Sanction against 150 doctors for sexual misconduct are ‘tip of the iceberg’, medics warn
Nearly 150 doctors have been disciplined for sexual misconduct in the last five years, as surgeons call for action on “systemic” and “cultural” problem of sexual assault within healthcare, The Independent can reveal.
Doctors campaigning for the UK’s healthcare services to address widespread problems with sexual harassment and assault in medicine have warned people do not feel safe to come forward with allegations amid deep seated “hierarchies” within healthcare.
The Royal College of Surgeon’s Women in Surgery chair has said the issues are “widespread” across the health services and improvements to protecting whistleblowers needed to be nationally.
Data, obtained by The Independent, showed between 2016 and 2020 an average of 28 doctors have been sanctioned by the GMC, which regulators more than 350,000 doctors in the UK, after allegations of sexual misconduct were proved against them.
The majority of these doctors were erased from the register, meaning they lost their licence to practice.

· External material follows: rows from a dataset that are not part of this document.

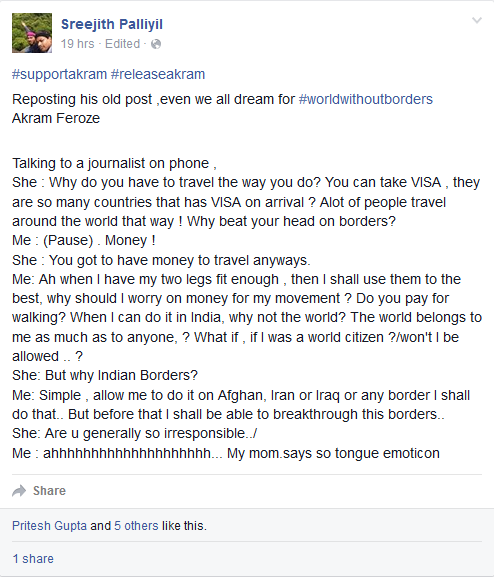Screen dimensions: 494x577
Task: Open Sreejith Palliyil's profile picture
Action: click(32, 33)
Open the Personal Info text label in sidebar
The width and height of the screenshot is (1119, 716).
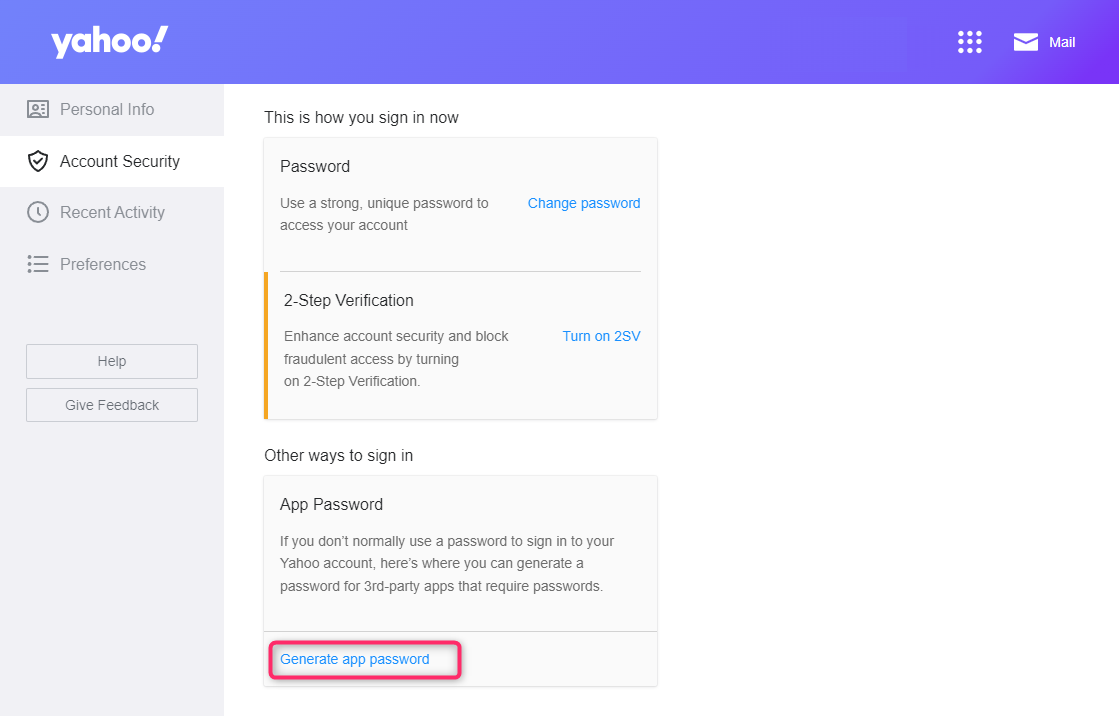[107, 110]
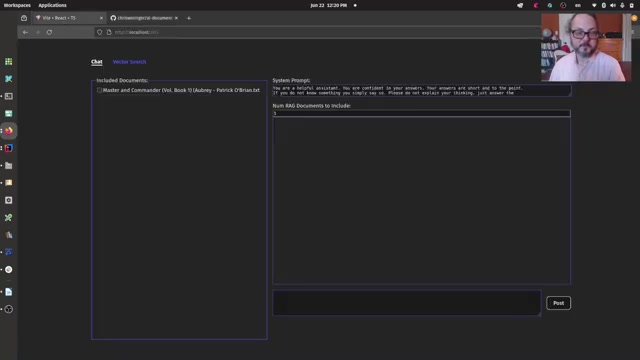This screenshot has height=360, width=640.
Task: Click into the System Prompt text area
Action: [421, 91]
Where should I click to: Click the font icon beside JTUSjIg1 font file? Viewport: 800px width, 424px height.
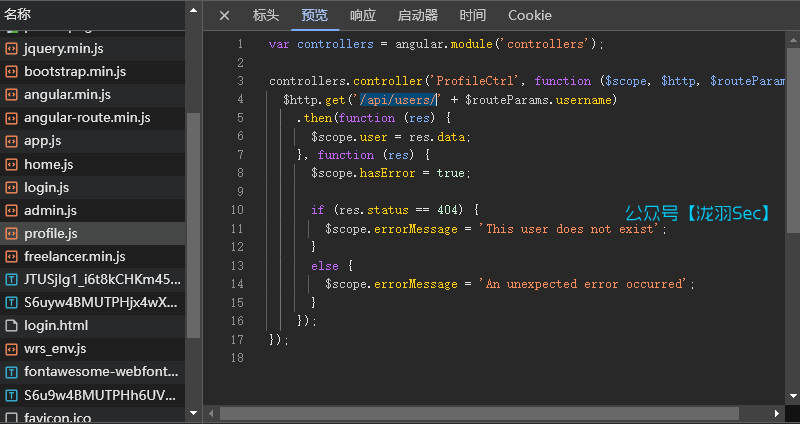point(12,279)
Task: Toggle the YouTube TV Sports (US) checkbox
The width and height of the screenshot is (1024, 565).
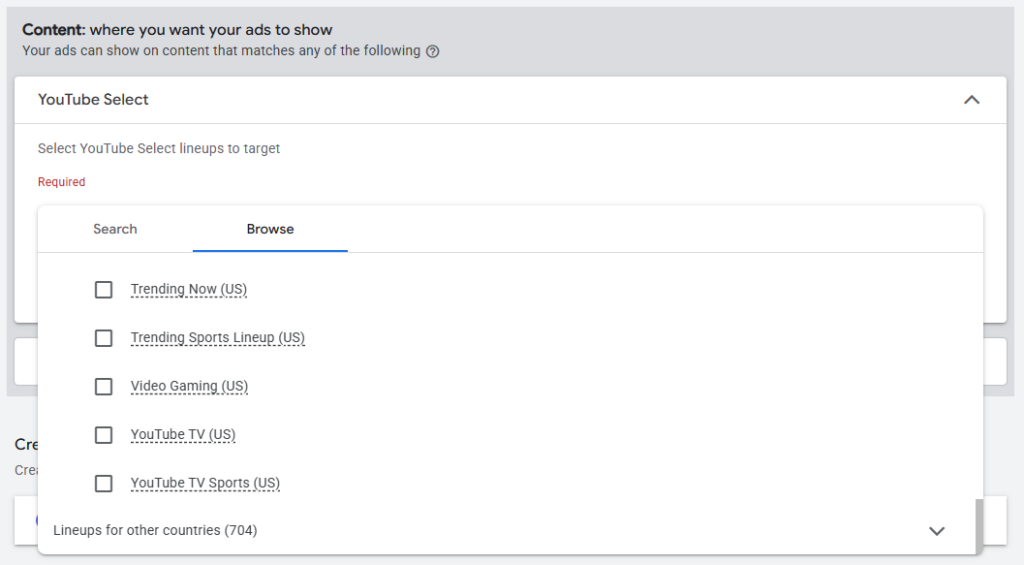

Of the proven allegations 41 were made by another healthcare professional, 42 by a patient – the remaining were unknown.
In January The Independent revealed hundreds of nurses and other healthcare professionals have been sanctioned in recent years for sexual misconduct allegations, including more than 100 incidents of sexual abuse of child patients.
The news comes after hundreds of patients records are being reviewed at a West Midlands hospital after a surgeon was arrested for allegations of sexual assault on a child.
Last year surgeons Becky Fisher and Simon Flemming wrote an academic paper exposing the problem of sexual assault, harassment and rape in surgery and surgical training.
The surgeon’s article has since kick started what was reported in The Times as surgery’s “metoo” moment.
In interviews with The Independent both have warned the “institutional” problem goes beyond surgery across all of healthcare services.
Mr Flemming said the figures from the GMC were the “the very tip of the iceberg” in terms of actual levels of sexual assault within healthcare.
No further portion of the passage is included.